(Work to complete) Without omitting anything, copy every entry word for word.

(Exercise inputs)

__________

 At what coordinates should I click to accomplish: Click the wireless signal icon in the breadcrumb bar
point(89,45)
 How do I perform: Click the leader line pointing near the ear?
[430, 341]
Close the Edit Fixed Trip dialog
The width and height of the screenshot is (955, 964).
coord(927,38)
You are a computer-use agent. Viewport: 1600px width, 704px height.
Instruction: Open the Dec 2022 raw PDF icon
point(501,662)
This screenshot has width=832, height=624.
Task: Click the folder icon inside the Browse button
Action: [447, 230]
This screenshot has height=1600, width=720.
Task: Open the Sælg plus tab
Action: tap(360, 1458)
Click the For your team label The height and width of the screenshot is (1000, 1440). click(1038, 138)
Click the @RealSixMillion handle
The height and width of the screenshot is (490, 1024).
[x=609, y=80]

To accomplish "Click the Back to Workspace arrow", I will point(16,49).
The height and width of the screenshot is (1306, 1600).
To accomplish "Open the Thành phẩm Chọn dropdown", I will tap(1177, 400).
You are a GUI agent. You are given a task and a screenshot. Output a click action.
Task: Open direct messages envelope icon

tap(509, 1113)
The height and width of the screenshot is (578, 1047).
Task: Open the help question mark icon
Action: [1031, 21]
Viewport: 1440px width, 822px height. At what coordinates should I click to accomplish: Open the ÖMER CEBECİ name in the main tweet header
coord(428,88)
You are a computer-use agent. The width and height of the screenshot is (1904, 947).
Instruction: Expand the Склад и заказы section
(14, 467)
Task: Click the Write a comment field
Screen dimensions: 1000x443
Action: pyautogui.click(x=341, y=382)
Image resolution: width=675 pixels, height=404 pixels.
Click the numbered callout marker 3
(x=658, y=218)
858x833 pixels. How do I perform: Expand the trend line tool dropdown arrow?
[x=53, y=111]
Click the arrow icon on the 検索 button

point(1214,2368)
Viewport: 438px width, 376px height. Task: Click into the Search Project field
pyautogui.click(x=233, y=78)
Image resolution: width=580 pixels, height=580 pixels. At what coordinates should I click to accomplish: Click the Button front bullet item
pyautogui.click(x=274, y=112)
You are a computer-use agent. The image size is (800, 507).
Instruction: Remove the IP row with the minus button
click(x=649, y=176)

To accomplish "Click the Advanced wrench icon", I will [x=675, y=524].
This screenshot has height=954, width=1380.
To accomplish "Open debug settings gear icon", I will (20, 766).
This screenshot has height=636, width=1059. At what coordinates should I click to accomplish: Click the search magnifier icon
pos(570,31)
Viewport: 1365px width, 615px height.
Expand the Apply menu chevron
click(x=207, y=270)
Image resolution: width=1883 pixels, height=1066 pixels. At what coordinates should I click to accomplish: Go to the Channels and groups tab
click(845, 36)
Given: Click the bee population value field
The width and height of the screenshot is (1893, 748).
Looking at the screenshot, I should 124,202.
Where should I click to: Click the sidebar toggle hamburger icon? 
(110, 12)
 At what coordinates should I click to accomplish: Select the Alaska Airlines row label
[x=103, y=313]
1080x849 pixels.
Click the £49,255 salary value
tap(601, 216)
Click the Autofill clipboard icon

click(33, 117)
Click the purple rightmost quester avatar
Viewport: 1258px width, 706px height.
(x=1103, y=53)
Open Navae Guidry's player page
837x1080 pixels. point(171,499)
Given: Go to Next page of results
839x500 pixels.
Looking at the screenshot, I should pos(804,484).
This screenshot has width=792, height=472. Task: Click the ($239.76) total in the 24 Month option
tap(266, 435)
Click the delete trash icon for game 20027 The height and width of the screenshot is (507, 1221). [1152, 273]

__________

(Written response)
 At what coordinates should I click to accomplish: Click the wireless signal icon in the breadcrumb bar
point(89,45)
 How do I perform: Click the leader line pointing near the ear?
[430, 341]
Close the Edit Fixed Trip dialog
The width and height of the screenshot is (955, 964).
coord(927,38)
You are a computer-use agent. Viewport: 1600px width, 704px height.
Instruction: Open the Dec 2022 raw PDF icon
point(501,662)
This screenshot has width=832, height=624.
Task: Click the folder icon inside the Browse button
Action: [447, 230]
This screenshot has height=1600, width=720.
Task: Open the Sælg plus tab
Action: tap(360, 1458)
Click the For your team label The height and width of the screenshot is (1000, 1440). click(1038, 138)
Click the @RealSixMillion handle
The height and width of the screenshot is (490, 1024).
[x=609, y=80]

To accomplish "Click the Back to Workspace arrow", I will point(16,49).
The height and width of the screenshot is (1306, 1600).
To accomplish "Open the Thành phẩm Chọn dropdown", I will tap(1177, 400).
You are a GUI agent. You are given a task and a screenshot. Output a click action.
Task: Open direct messages envelope icon

tap(509, 1113)
The height and width of the screenshot is (578, 1047).
Task: Open the help question mark icon
Action: [1031, 21]
Viewport: 1440px width, 822px height. At what coordinates should I click to accomplish: Open the ÖMER CEBECİ name in the main tweet header
coord(428,88)
You are a computer-use agent. The width and height of the screenshot is (1904, 947).
Instruction: Expand the Склад и заказы section
(14, 467)
Task: Click the Write a comment field
Screen dimensions: 1000x443
Action: pyautogui.click(x=341, y=382)
Image resolution: width=675 pixels, height=404 pixels.
Click the numbered callout marker 3
(x=658, y=218)
858x833 pixels. How do I perform: Expand the trend line tool dropdown arrow?
[x=53, y=111]
Click the arrow icon on the 検索 button

point(1214,2368)
Viewport: 438px width, 376px height. Task: Click into the Search Project field
pyautogui.click(x=233, y=78)
Image resolution: width=580 pixels, height=580 pixels. At what coordinates should I click to accomplish: Click the Button front bullet item
pyautogui.click(x=274, y=112)
You are a computer-use agent. The image size is (800, 507).
Instruction: Remove the IP row with the minus button
click(x=649, y=176)

To accomplish "Click the Advanced wrench icon", I will [x=675, y=524].
This screenshot has height=954, width=1380.
To accomplish "Open debug settings gear icon", I will (20, 766).
This screenshot has height=636, width=1059. At what coordinates should I click to accomplish: Click the search magnifier icon
pos(570,31)
Viewport: 1365px width, 615px height.
Expand the Apply menu chevron
click(x=207, y=270)
Image resolution: width=1883 pixels, height=1066 pixels. At what coordinates should I click to accomplish: Go to the Channels and groups tab
click(845, 36)
Given: Click the bee population value field
The width and height of the screenshot is (1893, 748).
Looking at the screenshot, I should 124,202.
Where should I click to: Click the sidebar toggle hamburger icon? 
(110, 12)
 At what coordinates should I click to accomplish: Select the Alaska Airlines row label
[x=103, y=313]
1080x849 pixels.
Click the £49,255 salary value
tap(601, 216)
Click the Autofill clipboard icon

click(33, 117)
Click the purple rightmost quester avatar
Viewport: 1258px width, 706px height.
(x=1103, y=53)
Open Navae Guidry's player page
837x1080 pixels. point(171,499)
Given: Go to Next page of results
839x500 pixels.
Looking at the screenshot, I should pos(804,484).
This screenshot has width=792, height=472. Task: Click the ($239.76) total in the 24 Month option
tap(266, 435)
Click the delete trash icon for game 20027 The height and width of the screenshot is (507, 1221). [1152, 273]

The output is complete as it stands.